- _Work to be completed_: Edit the rows from the line with "You are a computer-use" through the end of the rows, replacing "hamburger" with "navigation" and leaving everything else unchanged. Leave the pictures out of your answer.

- _Page and screen pointing data_:
────────────────

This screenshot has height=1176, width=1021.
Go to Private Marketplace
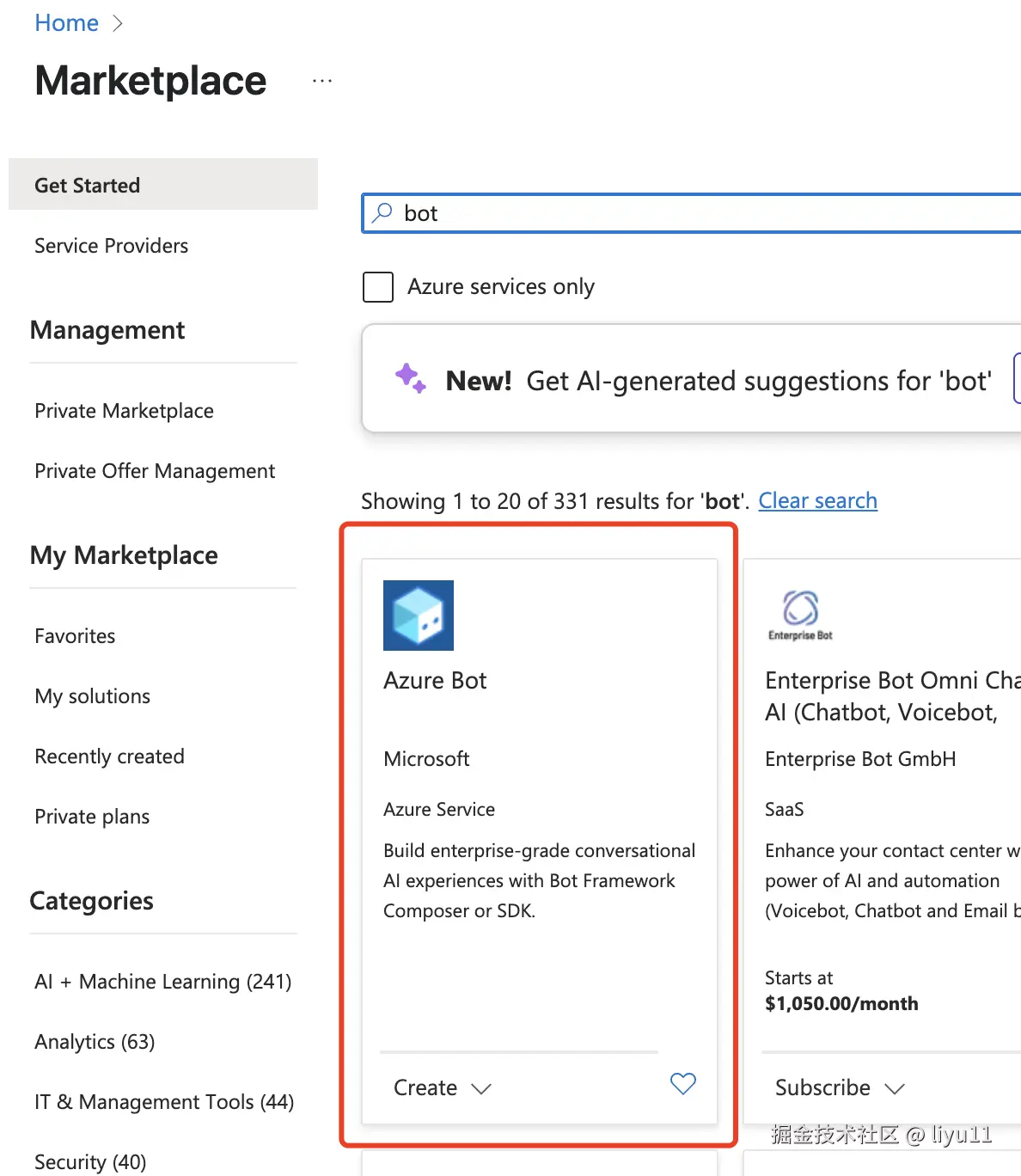coord(124,411)
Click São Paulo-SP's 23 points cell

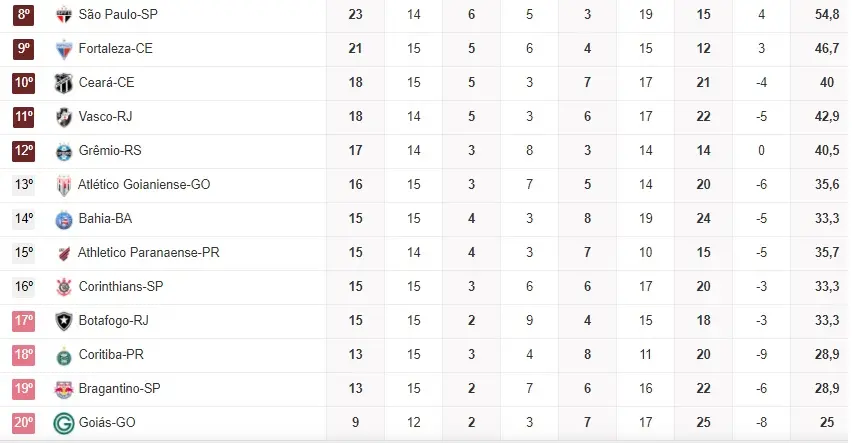(356, 15)
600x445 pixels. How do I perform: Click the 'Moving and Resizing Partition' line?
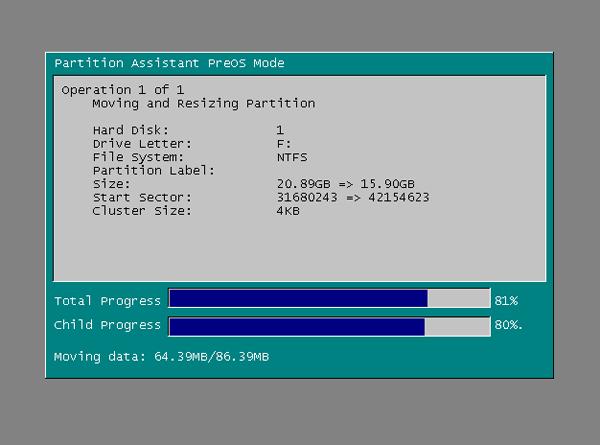203,103
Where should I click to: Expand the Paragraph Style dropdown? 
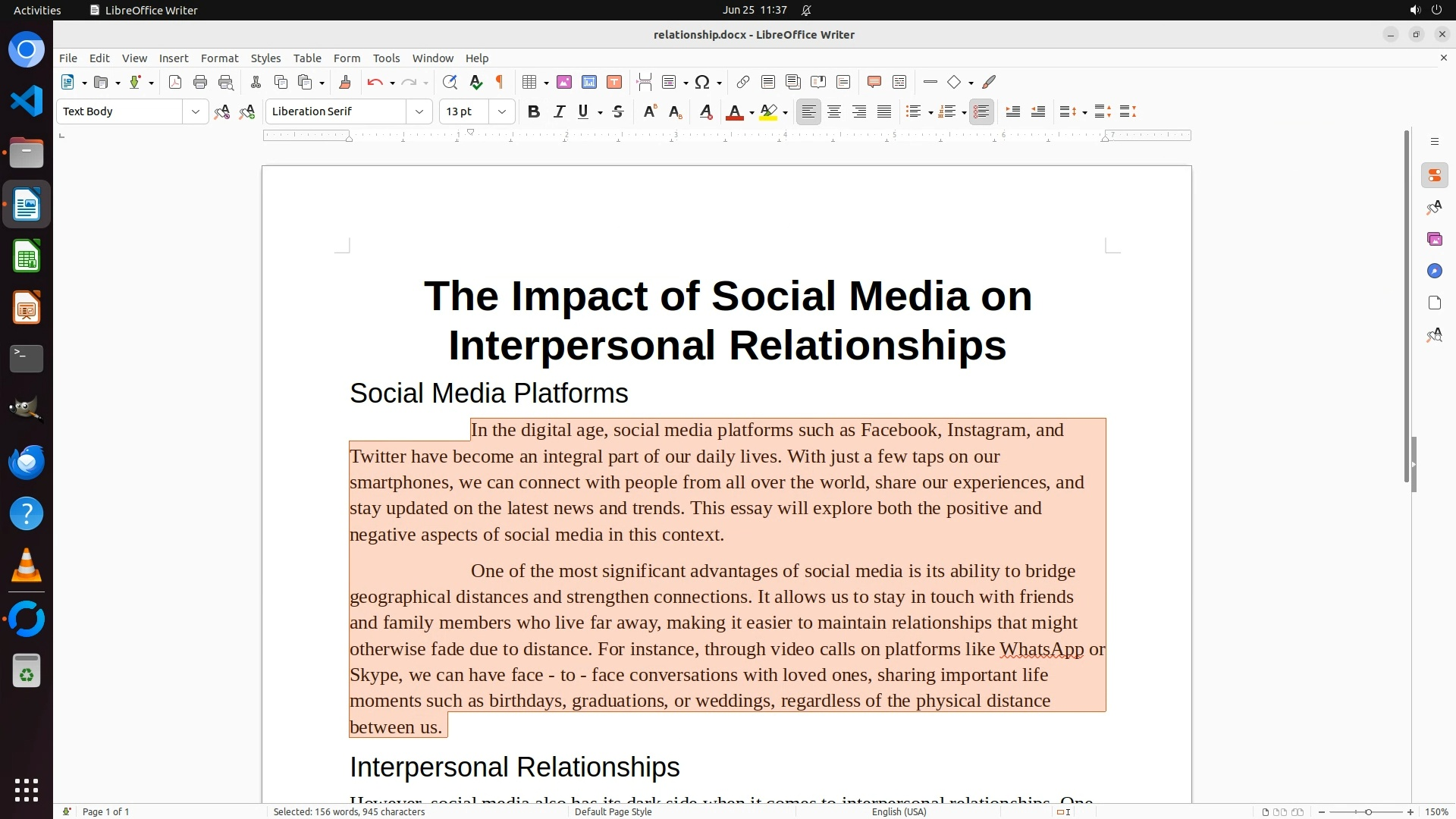click(x=195, y=111)
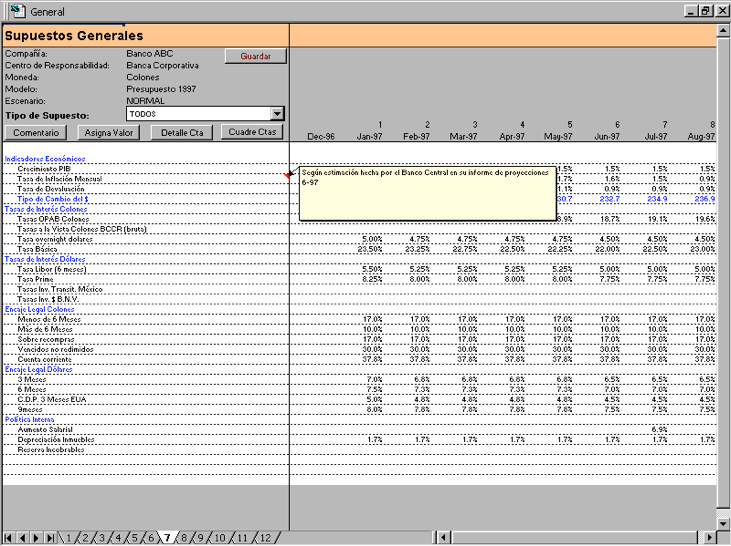Click the Asigna Valor button

click(x=109, y=132)
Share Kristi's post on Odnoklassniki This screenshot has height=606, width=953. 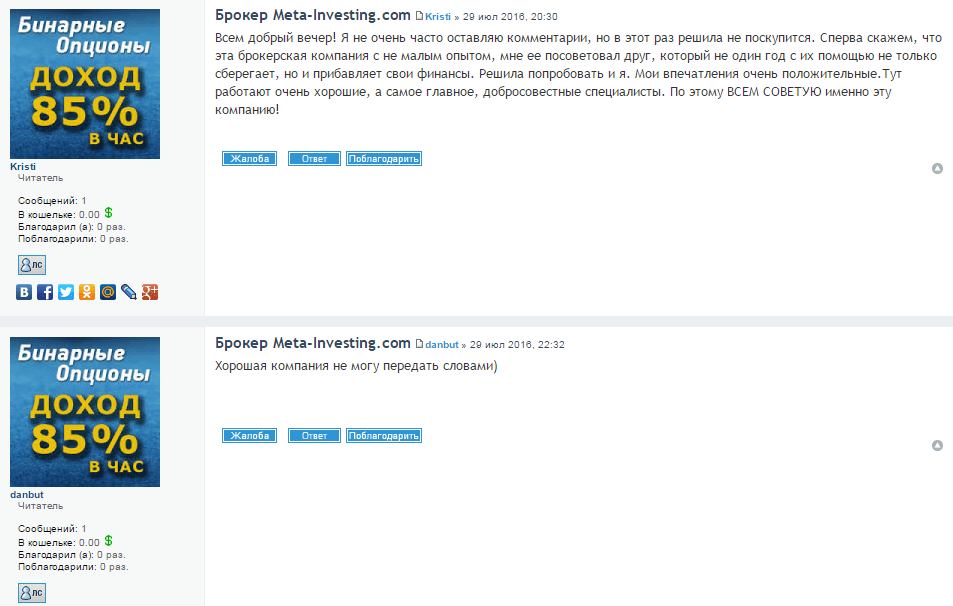click(87, 292)
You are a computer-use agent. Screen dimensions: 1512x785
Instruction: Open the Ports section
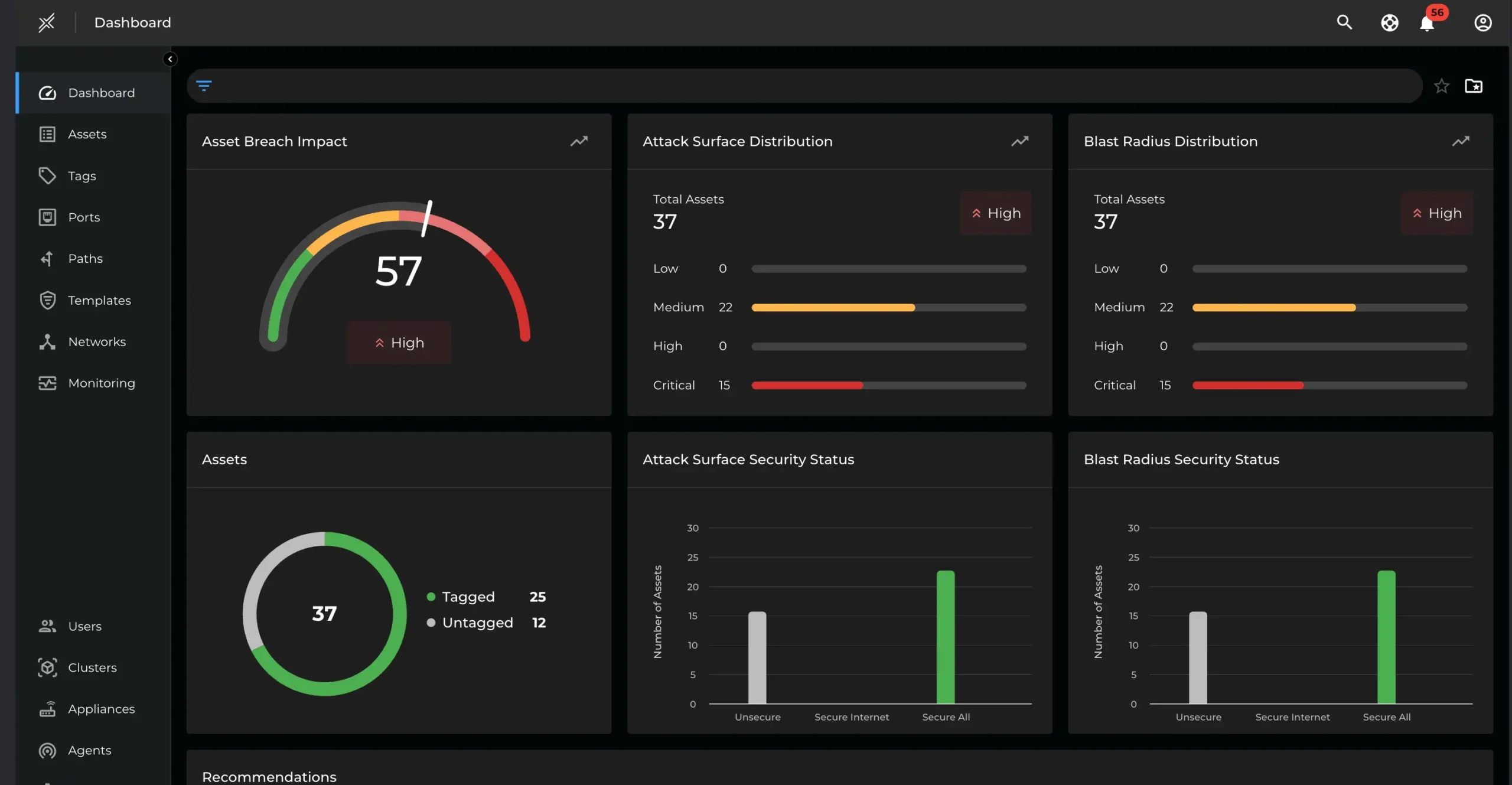pyautogui.click(x=83, y=217)
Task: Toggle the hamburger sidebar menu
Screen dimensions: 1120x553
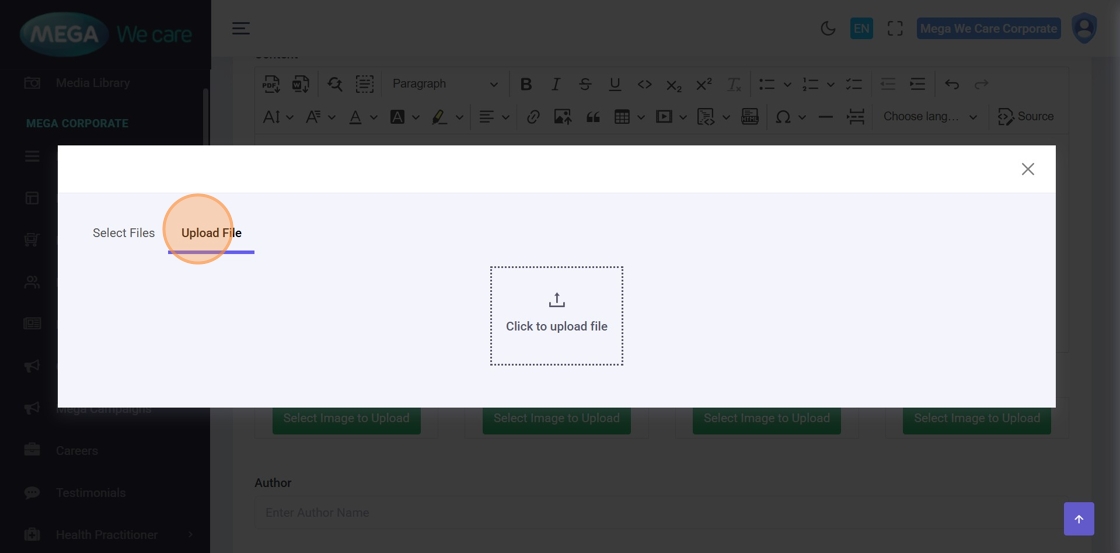Action: click(241, 29)
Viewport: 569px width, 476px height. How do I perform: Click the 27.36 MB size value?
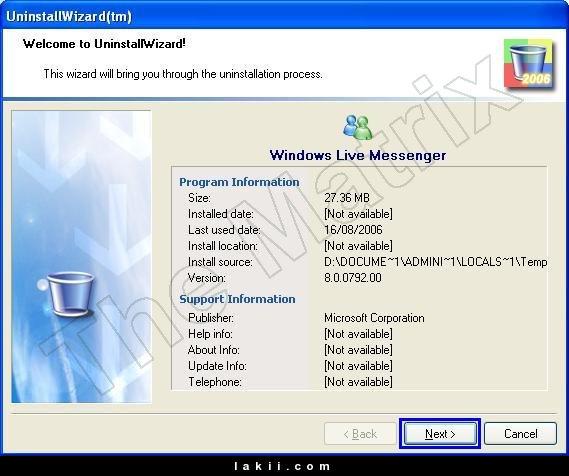[x=347, y=198]
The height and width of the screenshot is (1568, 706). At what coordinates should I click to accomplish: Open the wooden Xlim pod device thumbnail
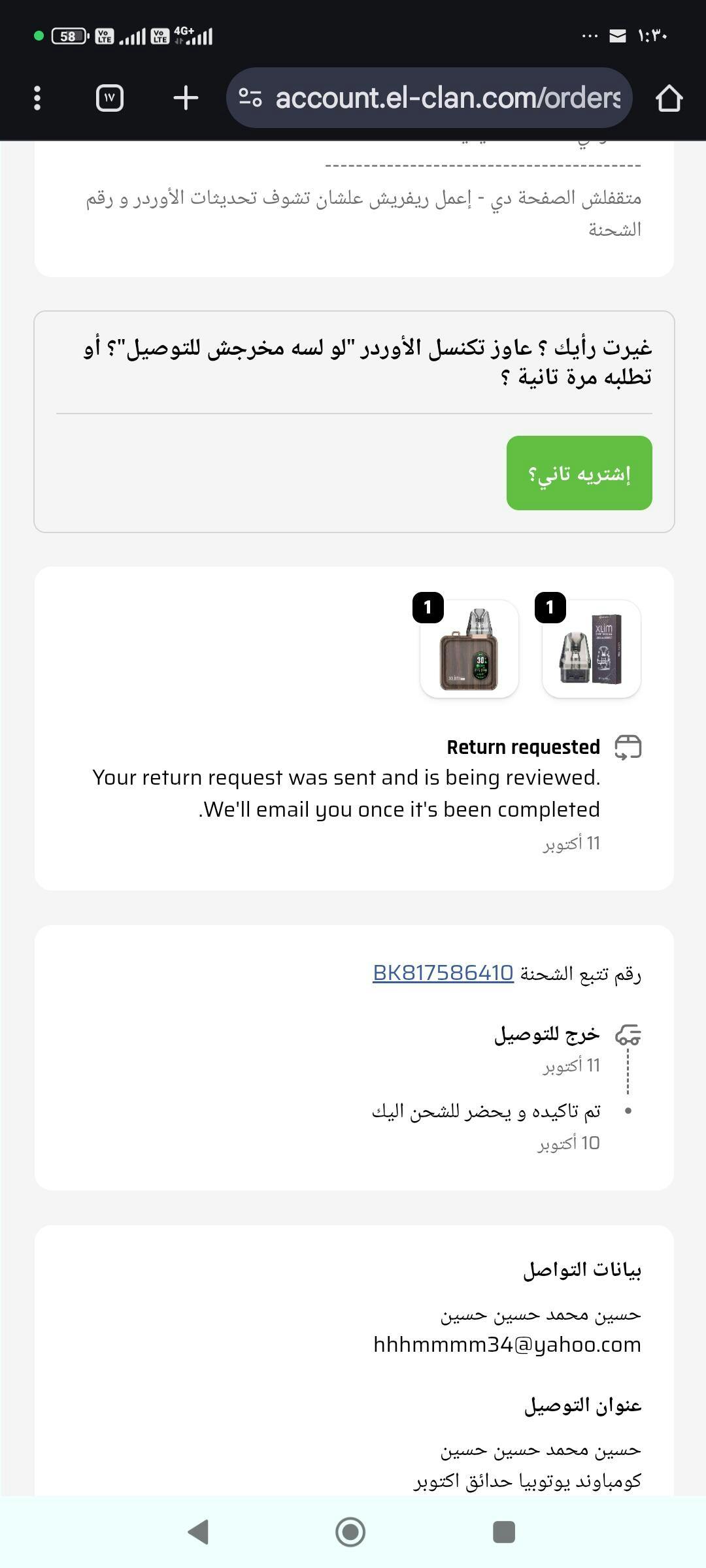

────────────────

- _The answer_:
You are a computer-use agent. Screen dimensions: 1512x785
Instruction: Open the Ports section
pyautogui.click(x=83, y=217)
Task: Toggle the navigation sidebar menu
Screen dimensions: 1120x553
Action: click(241, 29)
Viewport: 569px width, 476px height. How do I perform: Click the 27.36 MB size value?
[x=347, y=198]
The height and width of the screenshot is (1568, 706). At what coordinates should I click to accomplish: Open the wooden Xlim pod device thumbnail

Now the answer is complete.